Plochingens ehemaliger Bürgermeister Eugen Beck
Bürgermeister a.D. Eugen Beck

Eugen Beck hat in seiner 39-jährigen Amtszeit als Bürgermeister die Stadt Plochingen maßgeblich geprägt. Meilensteine seines Lebenswerks waren die Stadtsanierung mit der Umsetzung des Alten Rathauses sowie der Erschaffung des Marktplatzes und der Fußgängerzone. Mit dem Hundertwasserhaus, dessen Realisierung er nachdrücklich in die Wege leitete, erhielt Plochingen ein neues Wahrzeichen. Indem Beck die Gartenschau nach Plochingen holte, gelang es ihm, den Neckar für die Stadt wieder erlebbar zu machen und mit dem Erwerb des Dettinger-Areals und der Einrichtung des Kulturparks schuf der Kunstliebhaber eine neue Heimat für Kulturschaffende und Vereine. Beck hat viele Spuren hinterlassen. Nach seinem plötzlichen Tod wurde er unter großer Anteilnahme am 23. September 2022 auf dem Waldfriedhof beigesetzt.

Als 29-Jähriger überzeugte Eugen Beck das Plochinger Wahlvolk 1969 mit dem Slogan „jung, dynamisch, erfahren“. Als er im Jahr 2008 in den Ruhestand ging, war er Baden-Württembergs dienstältester Bürgermeister. Beck war die Hälfte seines Lebens Bürgermeister. Bei seiner Verabschiedung als Schultes wurde er mit der Ehrenbürgerschaft der Stadt Plochingen ausgezeichnet. Dass er fünf Mal wiedergewählt und als Ehrenbürger gewürdigt wurde, sei der beste Beweis dafür gewesen, „dass ich Ihr Vertrauen nicht missbraucht habe“, meinte er damals.

Mit Gottvertrauen und Glück

Bürgermeister zu sein war für Beck „eine der schönsten Aufgaben, die man haben kann“. „Ehre und Gewissen“ seien sein Leitfaden gewesen. In einer Demokratie gebe es keine größere Ehre, als stets auf's Neue Vertrauen geschenkt zu bekommen. Und manchmal sei „ein schlechtes Gewissen besser als gar keines“, fügte er augenzwinkernd hinzu. Sich mit Leidenschaft für andere einzusetzen und „den Menschen mit ihren Sorgen in die Augen schauen“, das zeichne Bürgermeister aus. Dabei war ihm Respekt gegenüber dem Anderen, vor der Würde des Menschen und der Schöpfung immer wichtig. Auch „Gottvertrauen und Glück“ brauche ein Bürgermeister, sagte Eugen Beck einst. Er habe viel Glück gehabt, Bürgermeister in einer Friedensära zu sein, „wo man gestalten konnte und eine neue Stadt bauen durfte“.
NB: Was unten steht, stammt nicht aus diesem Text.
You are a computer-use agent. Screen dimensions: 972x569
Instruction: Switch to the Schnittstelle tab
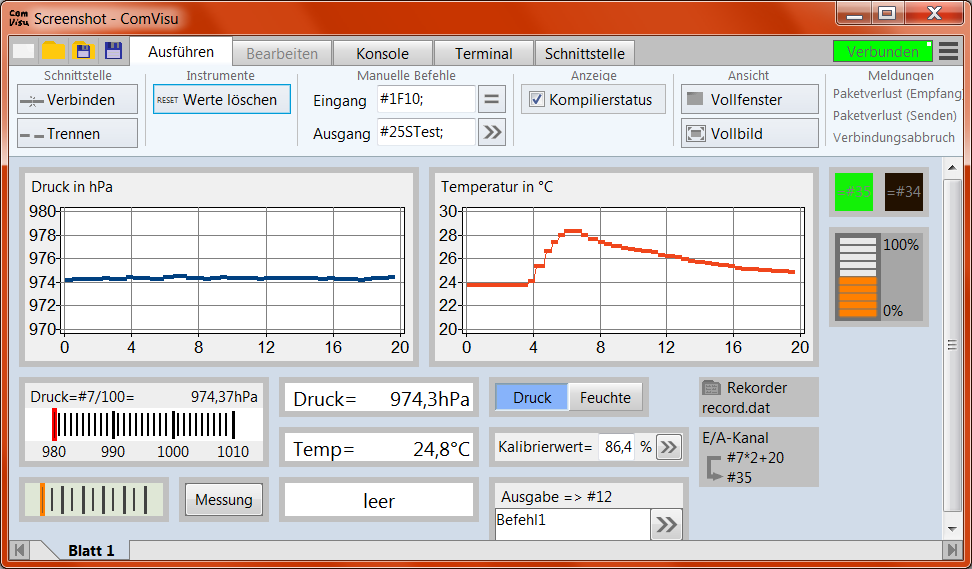click(x=585, y=54)
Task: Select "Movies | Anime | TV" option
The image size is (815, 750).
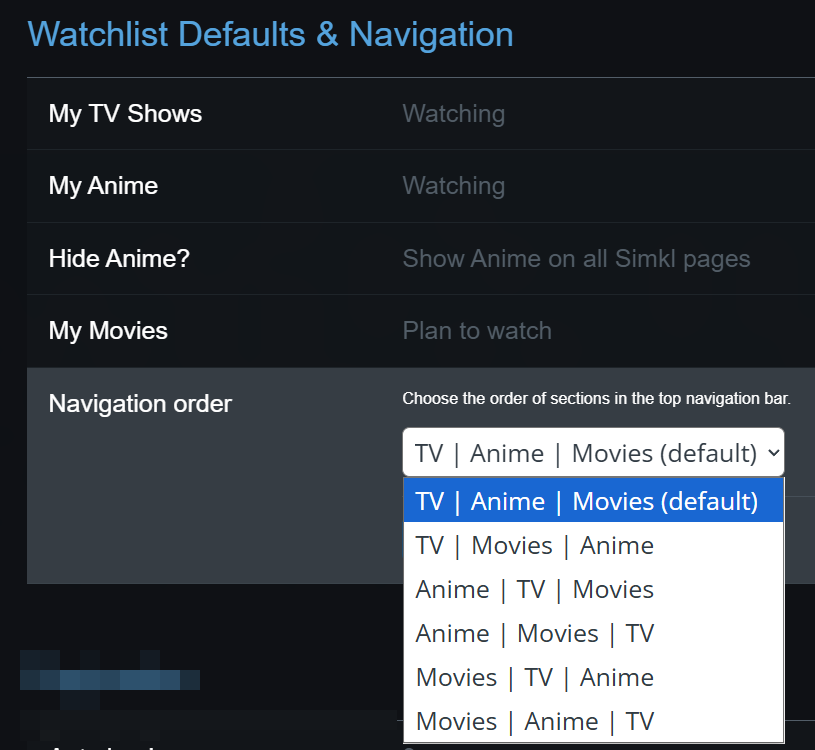Action: 534,721
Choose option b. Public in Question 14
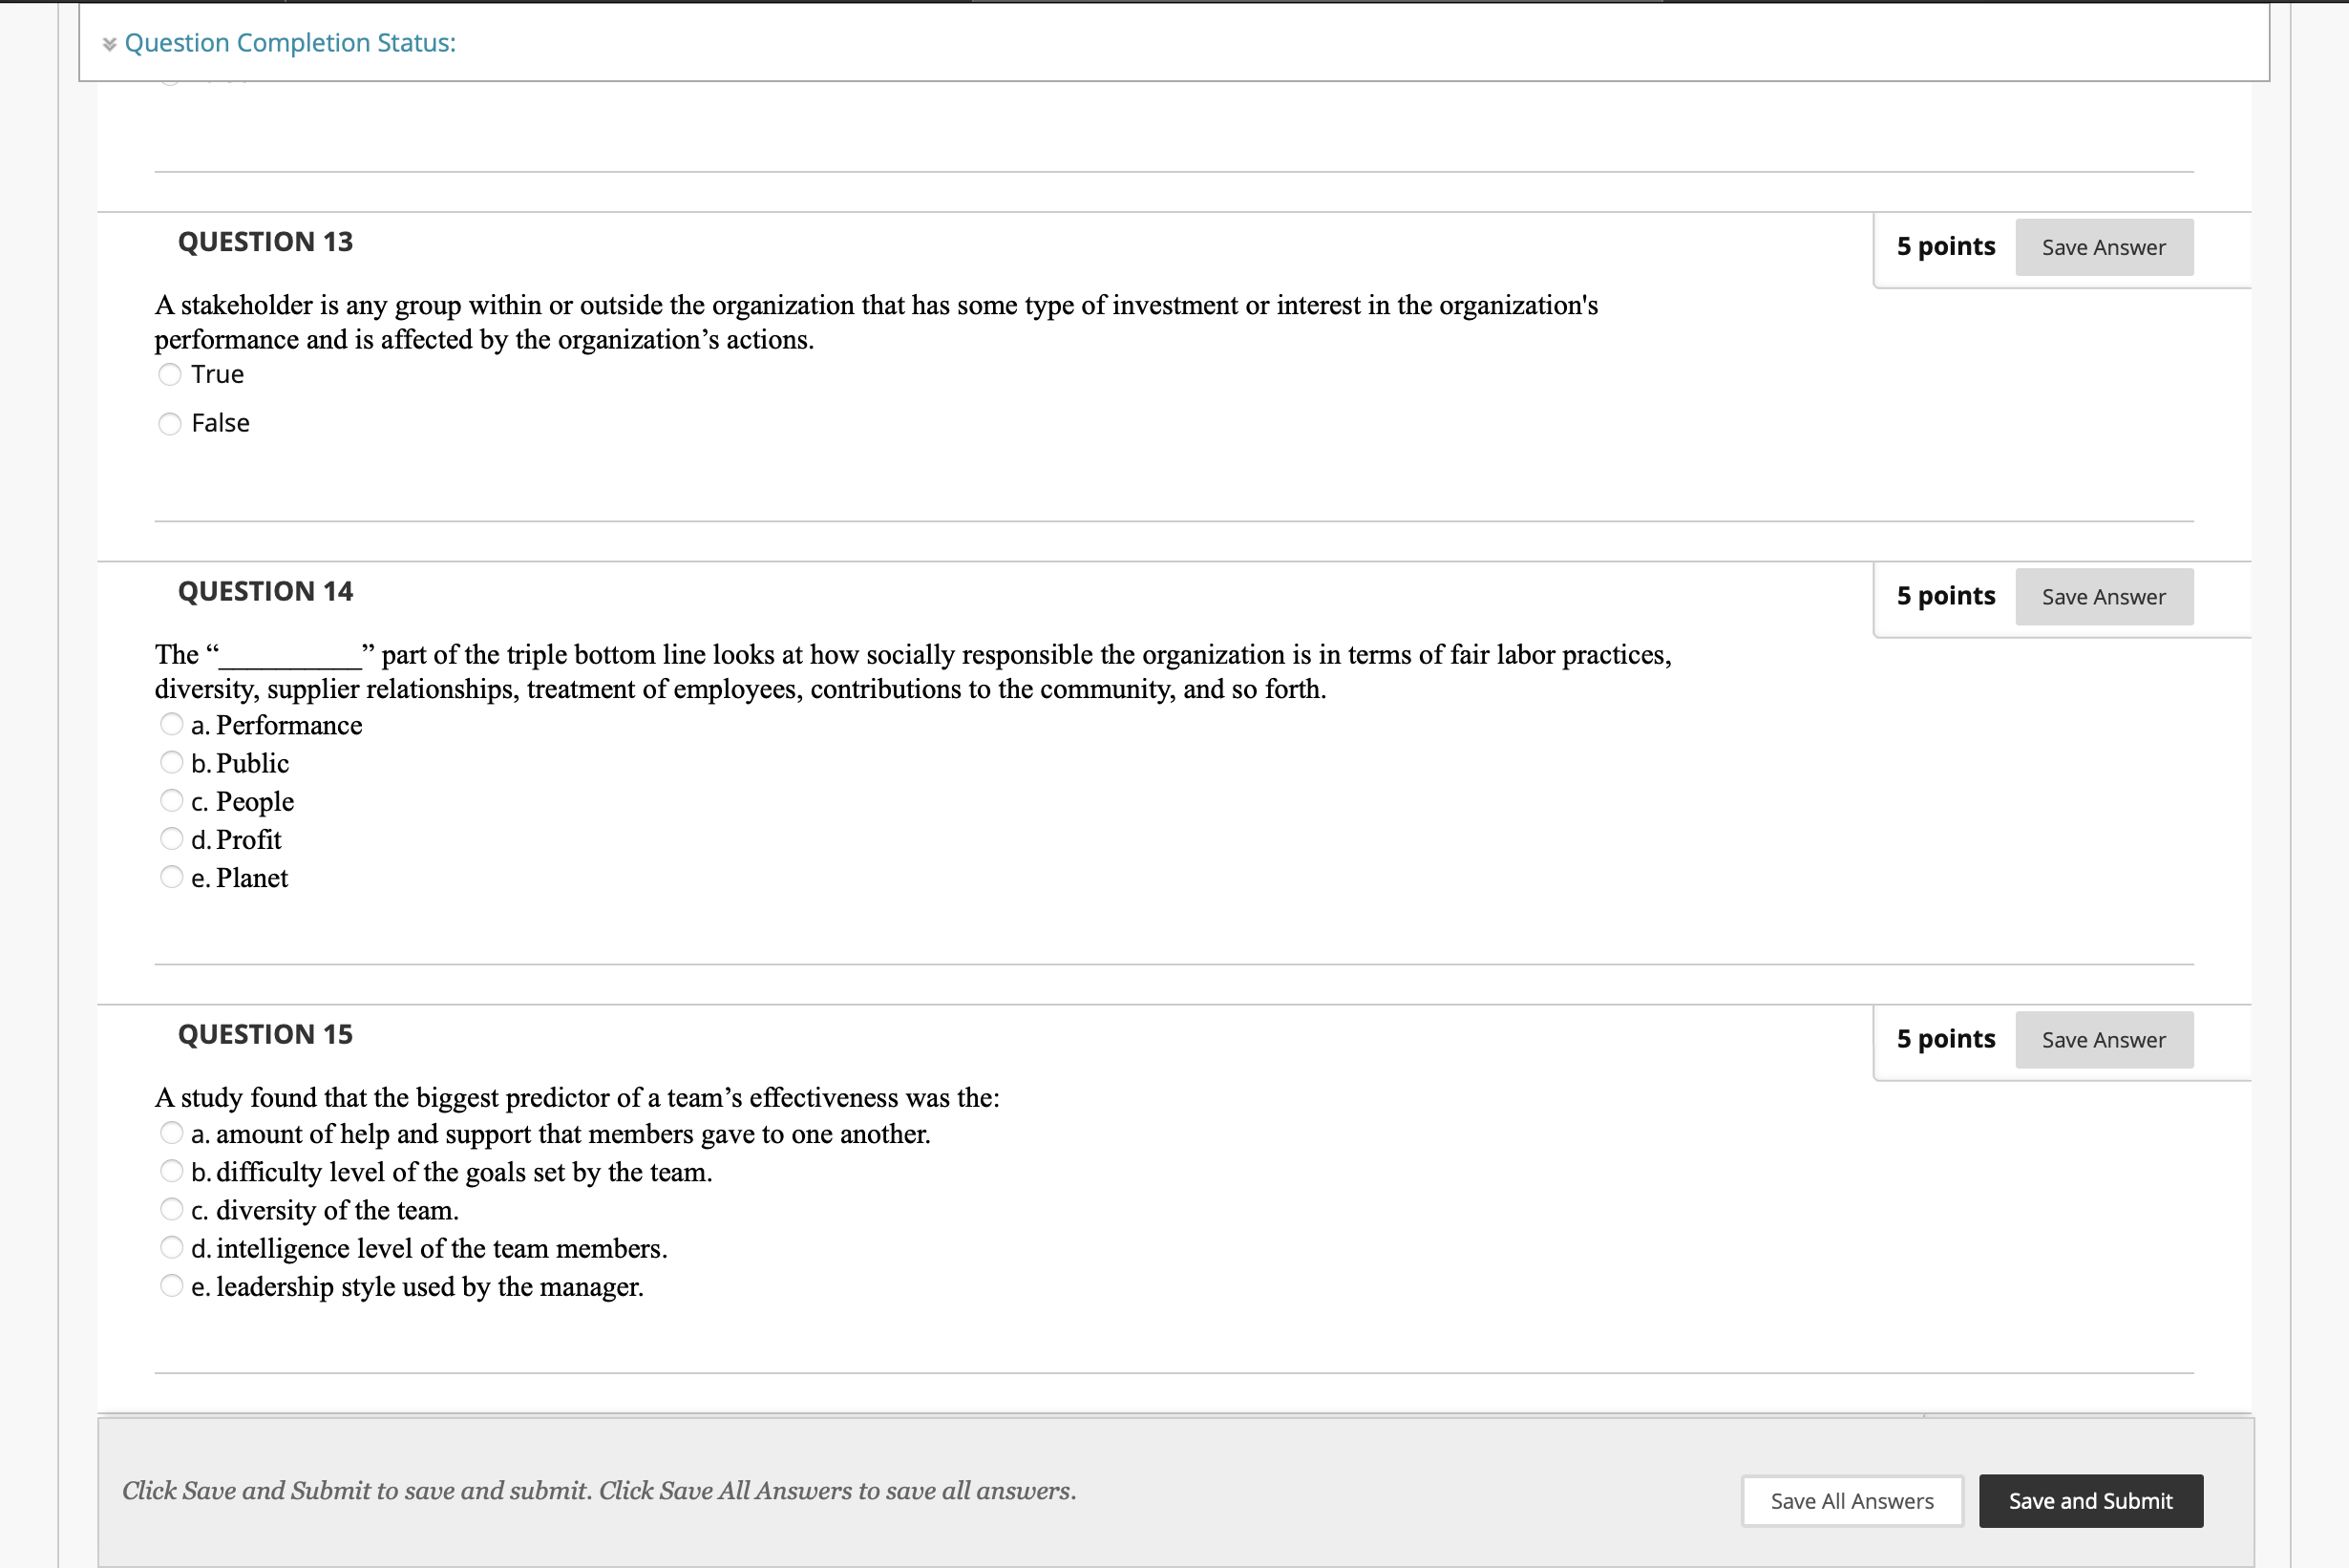 171,761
Bürgermeister mit Leib und Seele

Was den Abschied von Eugen Beck so besonders mache, sei seine Plötzlichkeit, sagte Pfarrer Gottfried Hengel beim Trauergottesdienst, den der Posaunenchor unter der Leitung von Frank Schilling begleitete. Kurz nach einer Wanderung musste Beck notfallmäßig ins Krankenhaus eingeliefert werden, wo er wenige Stunden später verstarb. Nach Hengel sei Eugen Becks Wunsch eine bescheidene Trauerfeier im kleinen Kreis gewesen. „Diesen Wunsch können wir ihm nicht erfüllen“, meinte der Pfarrer angesichts der großen Trauergemeinde, bei der selbst die vor der Friedhofskapelle aufgestellten Stühle nicht ausreichten. Hengel bat darum, zumindest den betont schlichten Charakter der Feier zu respektieren. Daher gebe es auch nur einen Nachruf von Bürgermeister Frank Buß, auf weitere solle verzichtet werden. In seiner Ansprache bezog sich der Pfarrer auf Becks Konfirmationsspruch. Der recht unbekannte Bibelvers (Kolosserbrief Kap. 4, Vers 5 und 6) hätte auch „als Handlungsanweisung für Bürgermeister“ stehen können, meinte er. „Eugen Beck hat die Lebenszeit, die ihm Gott geschenkt und die Aufgabe, die die Bürgerinnen und Bürger Plochingens ihm anvertraut haben, mit Weitblick und großem Engagement ausgefüllt – und war dabei auch um die rechten Worte nicht verlegen.“ Er hatte nicht einfach das Amt inne, sondern war Bürgermeister mit Leib und Seele. „Es war für ihn Bestimmung“, gehörte zu seinem Wesen. Ihn in einer anderen Tätigkeit vorzustellen, falle schwer. 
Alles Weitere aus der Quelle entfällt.